- **SOURCE PASSAGE**:
___
Neighbor searches (class SpatialDatabase)

class SpatialDatabase.SpatialDatabase(pts, Dom, nThr=1)

The purpose of this class is to take a set of points and find all pairs of points that are \(r_c\) or less apart in the Euclidean metric.

There are three implementations: a quadratic loop (the base class used for checking), a class which uses the built-in python methods associated with ckDTree (a scipy class that implements kD trees in C), and a class that uses linked lists and is built for multi-threaded CPUs. This latter class is the one that is the default for all neighbor searches (initialized on these lines).

__init__(pts, Dom, nThr=1)

Constructor.

Parameters:

  • pts (array) – A set of points to initialize the arrays as an \(N \times 3\) array, where \(N\) is the number of points

  • Dom (Domain object) – The domain where we do the search (usually sheared periodic)

  • nThr (int) – Number of threads; not applicable in this base class.

updateSpatialStructures(pts, Dom)

Update all relevant spatial structures. In the general case, this is just updating the coordinates of the points and the pointer to the domain object. In particular, because the neighbor searches we do are Euclidean distance in periodic sheared coordinates, we first use the Domain object to obtain the coordinates in deformed coordinates, which we save as a member self._pts.

Parameters:

  • pts (array) – The points in regular orthogonal Cartesian coordinates where we want neighbors

  • Dom (Domain object) – The Domain object that we’ll be doing the computation on

TrimListEuclideanDist(rcut, neighbors)

This method will trim the list of neighbors to eliminate any superfluous ones. In particular, because the neighbor search happens on the periodic sheared domain, it’s necessary to include a safety factor \(S(g)\) so that we catch all pairs of points that are \(r_c\) apart in the Euclian metric. However, this can result in extra neighbors that are within \(r_c(1+S(g))\) in the sheared coordinates, but not actually within \(r_c\) in the Euclidean metric in regular coordinates. The purpose of this method is to eliminate those points.
___
- **DATA EXTRACT**:

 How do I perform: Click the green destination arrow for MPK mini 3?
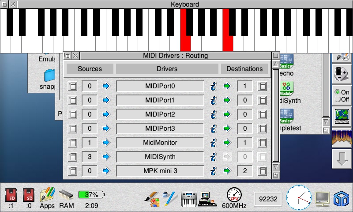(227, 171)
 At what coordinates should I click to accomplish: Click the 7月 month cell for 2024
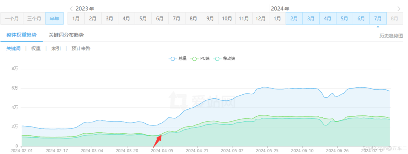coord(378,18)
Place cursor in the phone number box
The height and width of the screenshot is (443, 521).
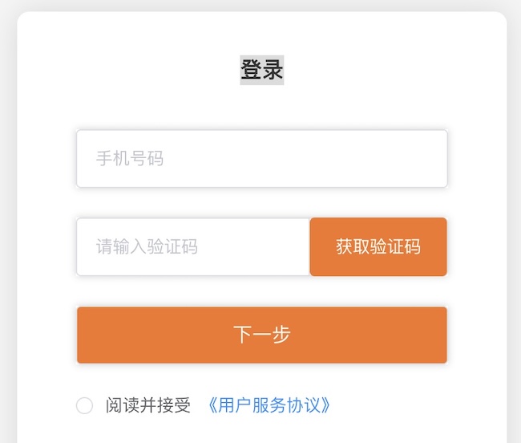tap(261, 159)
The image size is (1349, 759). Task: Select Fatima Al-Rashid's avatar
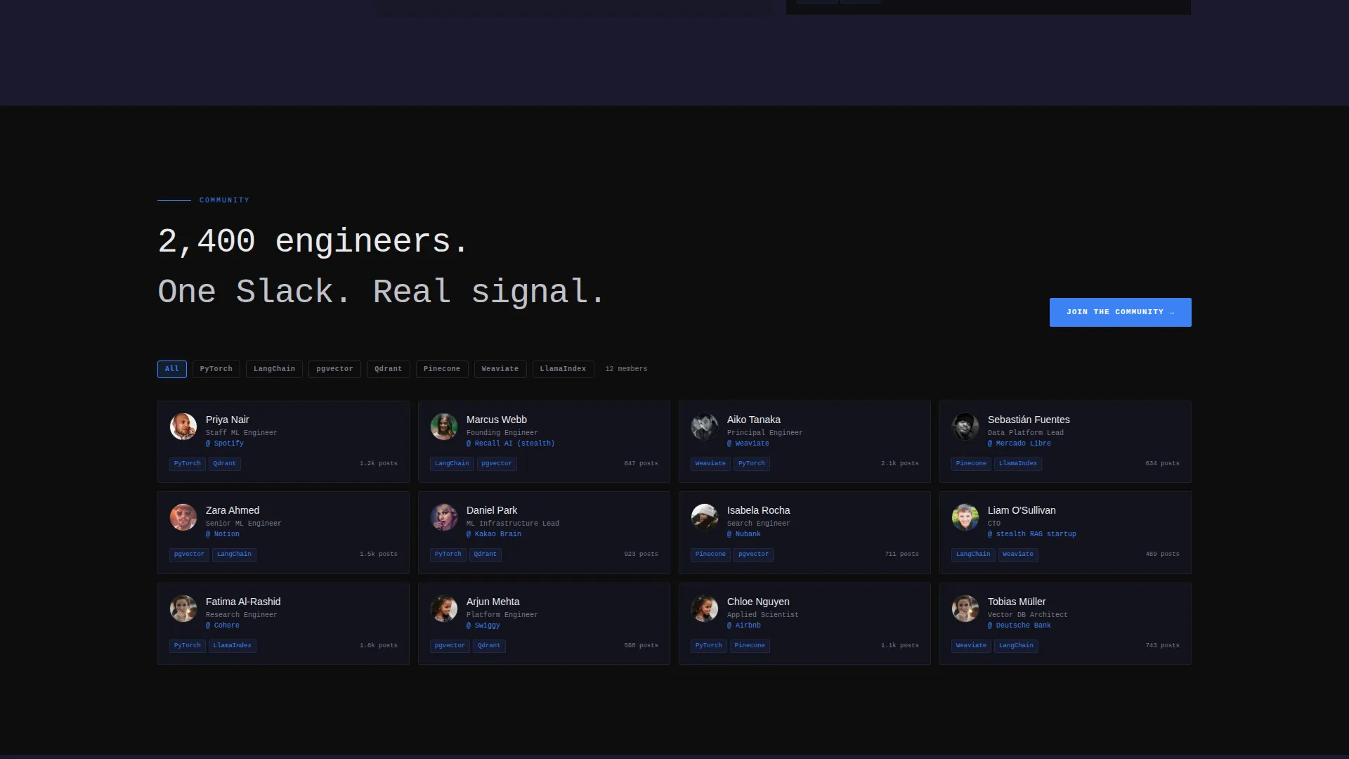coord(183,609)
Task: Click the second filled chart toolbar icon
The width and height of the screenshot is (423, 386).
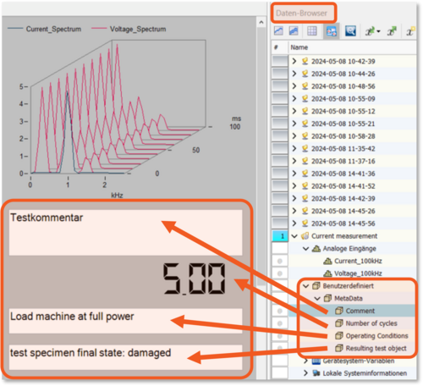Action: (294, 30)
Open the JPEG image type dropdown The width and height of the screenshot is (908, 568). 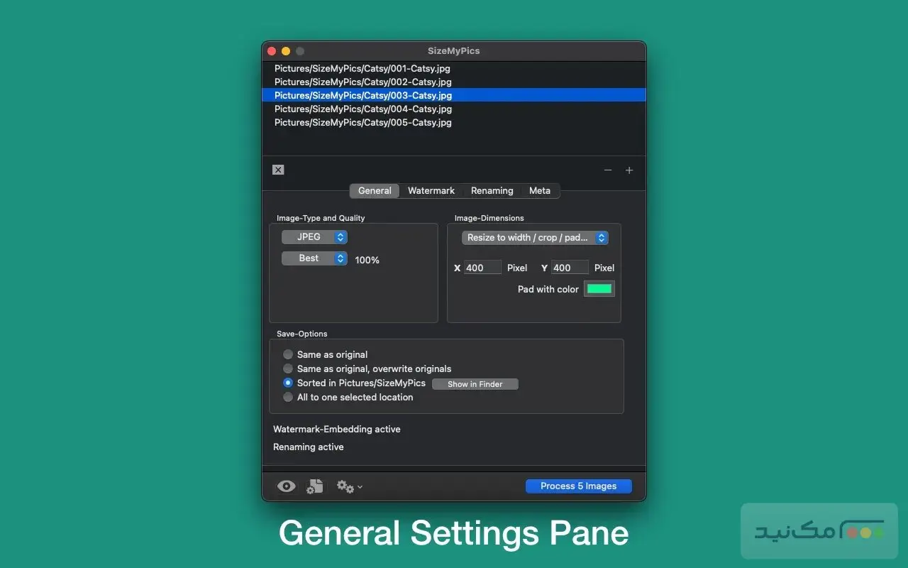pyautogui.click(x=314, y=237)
___
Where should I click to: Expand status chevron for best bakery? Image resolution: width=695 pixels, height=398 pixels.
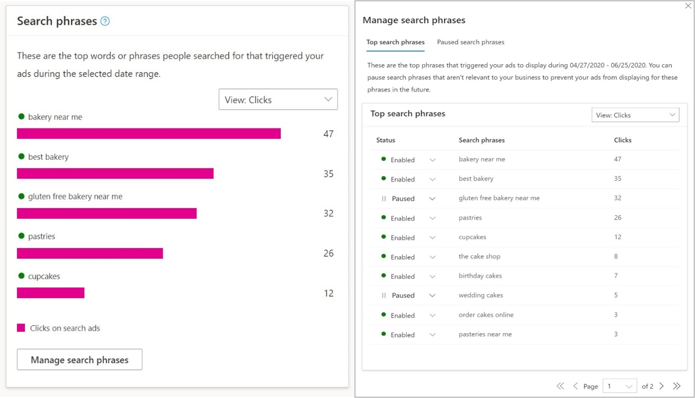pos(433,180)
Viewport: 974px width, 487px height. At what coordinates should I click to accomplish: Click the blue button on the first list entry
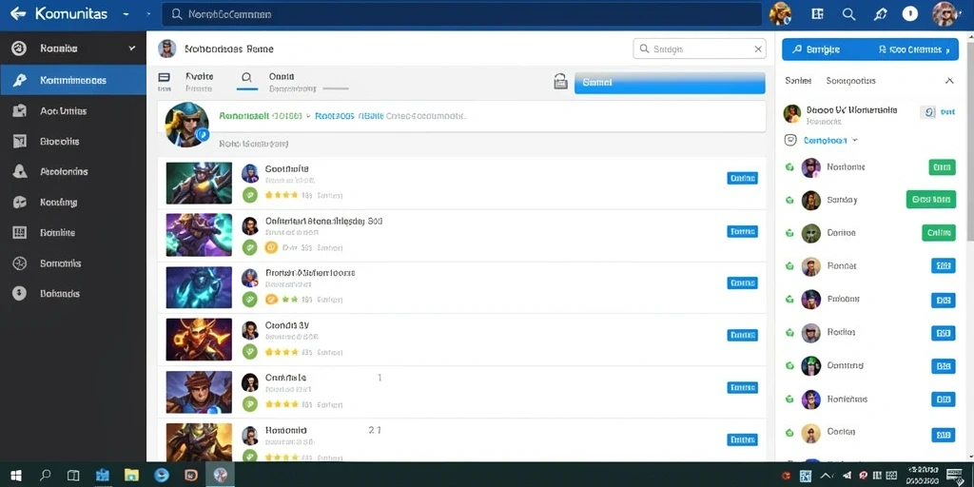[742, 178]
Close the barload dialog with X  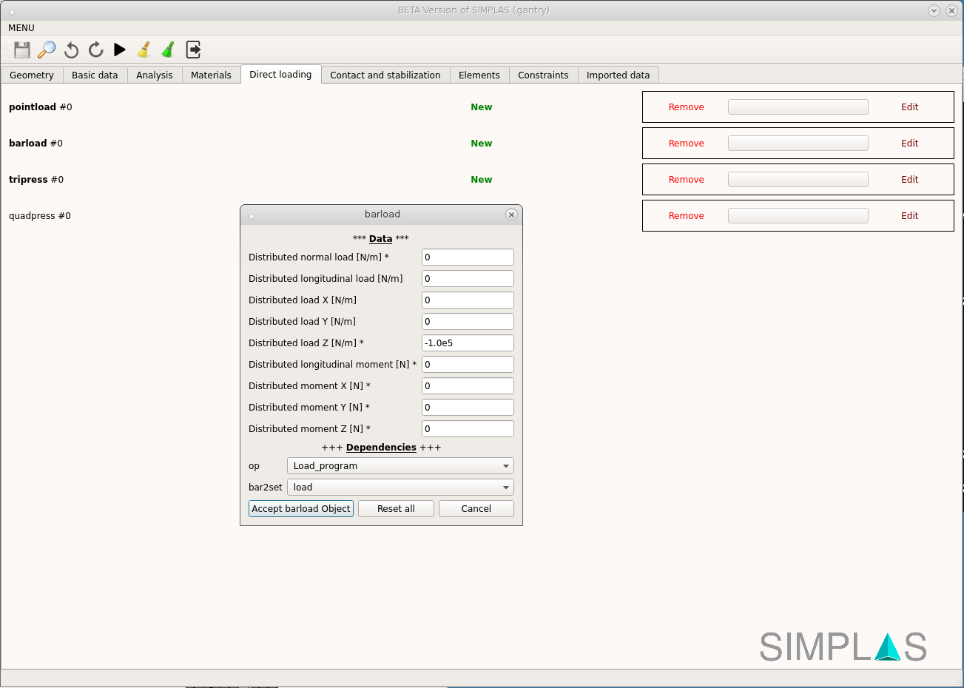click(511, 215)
___
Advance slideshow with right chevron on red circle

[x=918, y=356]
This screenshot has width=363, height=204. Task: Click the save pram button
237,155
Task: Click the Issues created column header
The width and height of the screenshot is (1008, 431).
___
- **TASKS TO PERFORM**:
1. Decide whether each statement agrees with the neighbor-search passage: (a) the default class for all neighbor searches uses linked lists and is built for multi-threaded CPUs; (b) the nThr parameter sets the number of threads the base class runs on; (c) the method TrimListEuclideanDist adds extra neighbors to the list. For each, answer yes or no and quote the deciding words of the passage.
2. In the listing, swap "screenshot" for "image" throughout the stretch from the line containing "Place cursor in the phone number box" through the line containing "Action: (294, 30)", changing nothing else. Return only those lines, leaving out the pictures.

- **ANSWERS BELOW**:
1.
(a) Yes: "a class that uses linked lists and is built for multi-threaded CPUs. This latter class is the one that is the default for all neighbor searches"
(b) No: "Number of threads; not applicable in this base class."
(c) No: "This method will trim the list of neighbors to eliminate any superfluous ones."

2.
Place cursor in the phone number box
The height and width of the image is (443, 521).
tap(261, 159)
The image size is (1349, 759). Task: Select Fatima Al-Rashid's avatar
coord(183,609)
Task: Click the second filled chart toolbar icon
The width and height of the image is (423, 386).
Action: (294, 30)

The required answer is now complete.